I’ve been digesting the UK Competition Commission’s provisional findings on BAA, and I’ll have more to say on the proposed remedies later. Here, in summary form, is what the Commission has found.
BAA was privatized with control of London’s three main airports in 1987 primarily to increase airport efficiency and provide a solid financial base for future expansion. It has not done this. “More than 20 years later, there is inadequate capacity, particularly runway capacity, in the South-East.” Furthermore, BAA’s airports are widely criticized by airlines, travelers, and other stakeholders. The Commission acknowledges that BAA is not entirely to blame — they do not oversee air traffic control, immigration and HM Customs, or airline operations. But BAA is not blameless. They are unresponsive to “the interests of airlines and passengers,” reports the Commission.
Is the lack of competition between BAA’s airports inevitable? Evidence suggests not. The Commission points out strong competition between Belfast’s airports, Birmingham and East Midlands, Cardiff and Bristol, and Liverpool-Manchester-Leeds Bradford. And BAA’s airports are easily substitutable, especially for leisure travelers — there is no natural monopoly in airport services in the Capital or Edinburgh-Glasgow as there is in, say, Aberdeen (where BAA ownership has been OK’d by the Commission).
BAA argues that competition is restricted not by common ownership but by capacity constraints.

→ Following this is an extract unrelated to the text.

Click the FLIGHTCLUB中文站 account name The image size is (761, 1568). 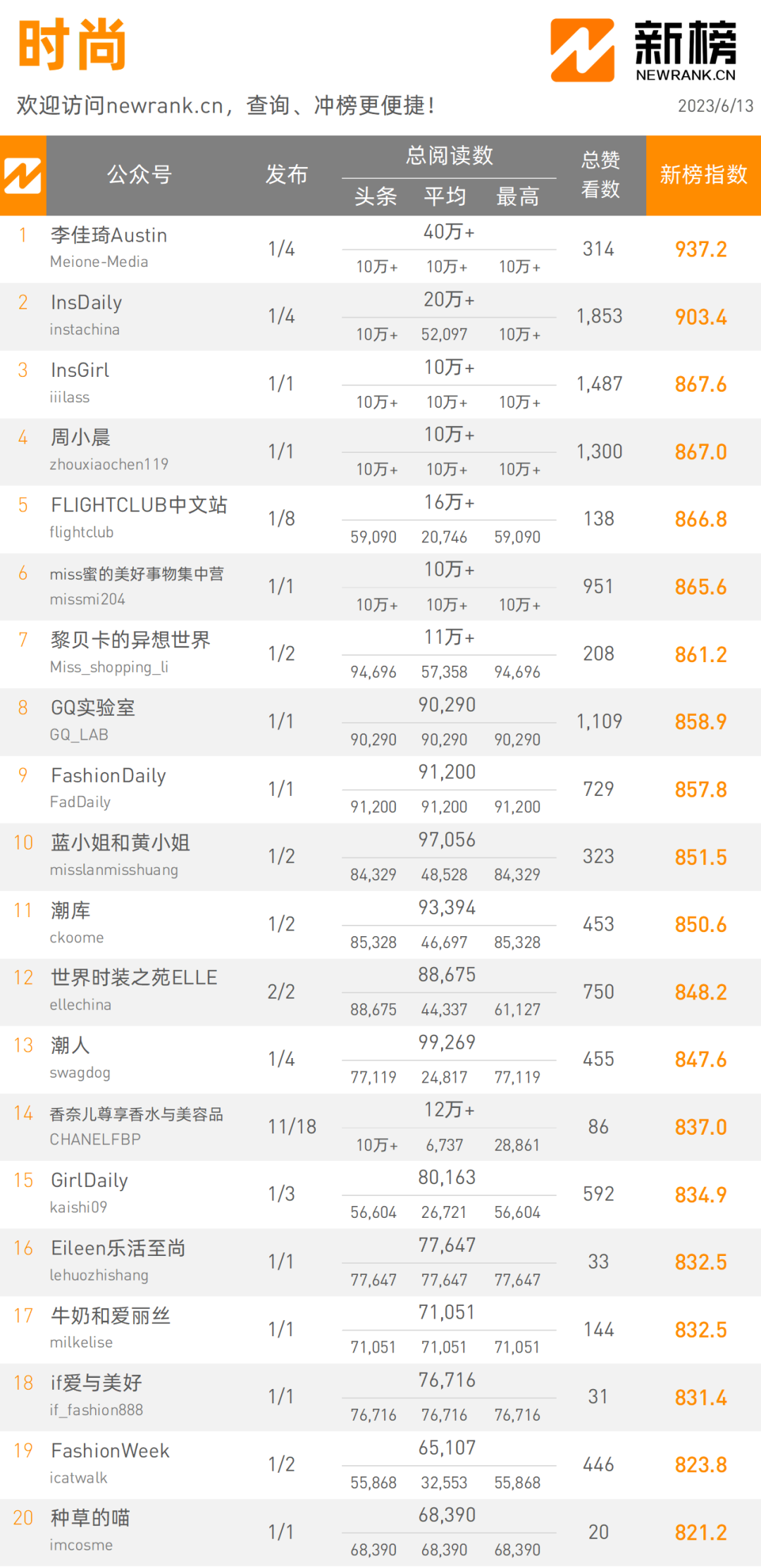pos(139,505)
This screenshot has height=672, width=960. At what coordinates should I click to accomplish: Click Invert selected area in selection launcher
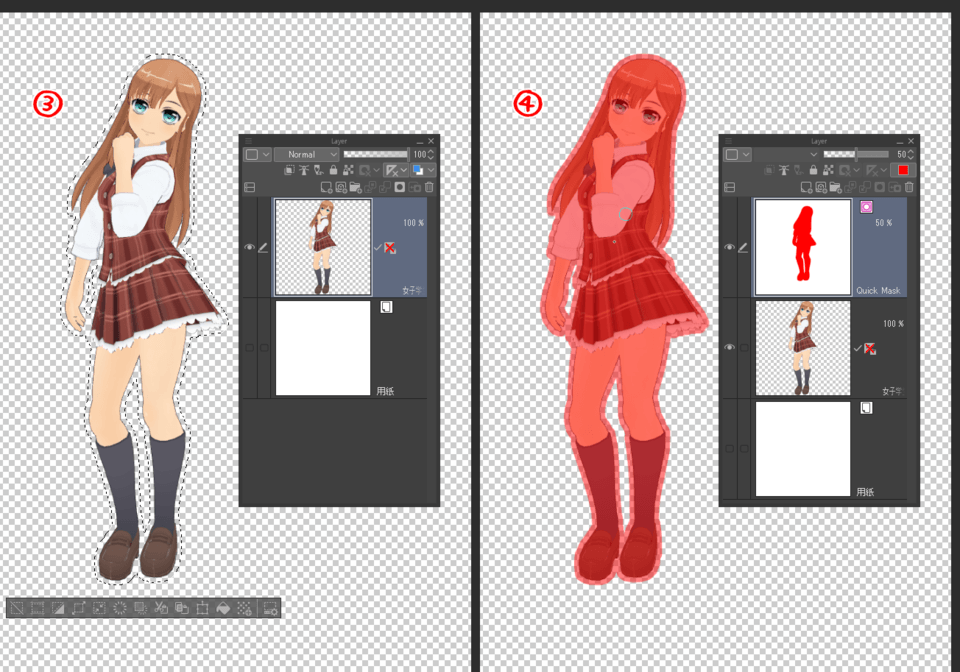[x=56, y=608]
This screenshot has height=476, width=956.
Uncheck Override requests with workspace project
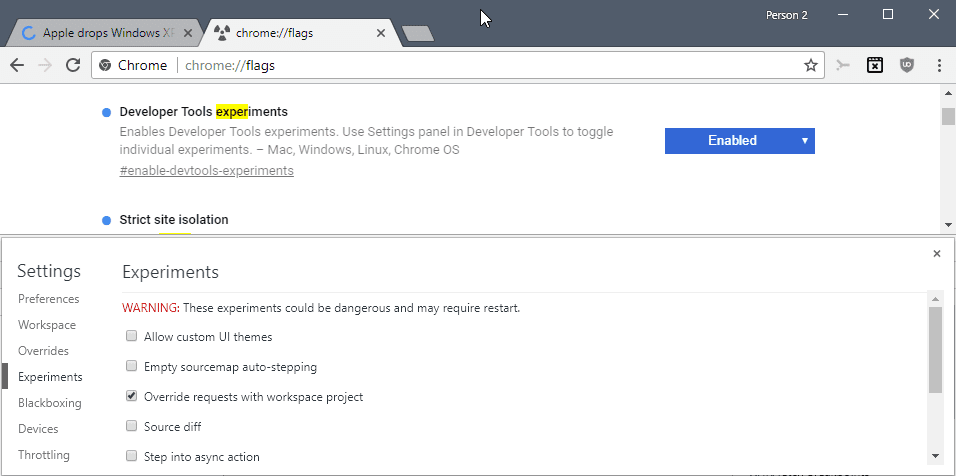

The Commission agrees, and it also fingers three other culprits in capacity constraints: the planning process, which slows up capacity development; government policy, which shapes future runway investments; and price regulation of airports. But this, the Commission argues, does not absolve BAA: “We acknowledge that to some extent BAA’s actions can be attributed to Government policy and/or the planning system and we have noted the interdependences between them. But in our view, as the owner and operator of the three major airports in the London area, BAA has to be regarded as responsible for their achievements and shortcomings.”
Because of capacity constraints, even if BAA were broken up today, there would be limited competition between airports in the short run. But the Competition found that “under separate ownership . . . we would expect the market structure to be sufficiently competitive so as to incentivize airport operators to overcome the current constraints on expanding capacity and to expand capacity to facilitate competition with one another, increasing competition in the longer term.” In other words, even though external forces impede airport expansion, BAA had little reason to seek out competitive expansion.
It is interesting to see that the airline consensus on breaking up BAA is starting to fall apart. BA’s Willie Walsh has now gone on record saying that he would prefer a stronger regulator to a split-up BAA. He has realised that if the airports are sold to competing interests, then they will be able to plausibly argue that there is no need for price regulation at any of the London airports, because by definition the market will determine the price. What this will mean in practice is that airport charges will rise, because all of London’s airports are capacity-constrained. Walsh has realised that he is actually better off with BAA because he can claim that it is a monopoly which should be strictly price-regulated.
Unless all three of London’s main airports are given new runways it is difficult to see any circumstances under which prices will fall – except possibly under a unified system directly regulated by the government.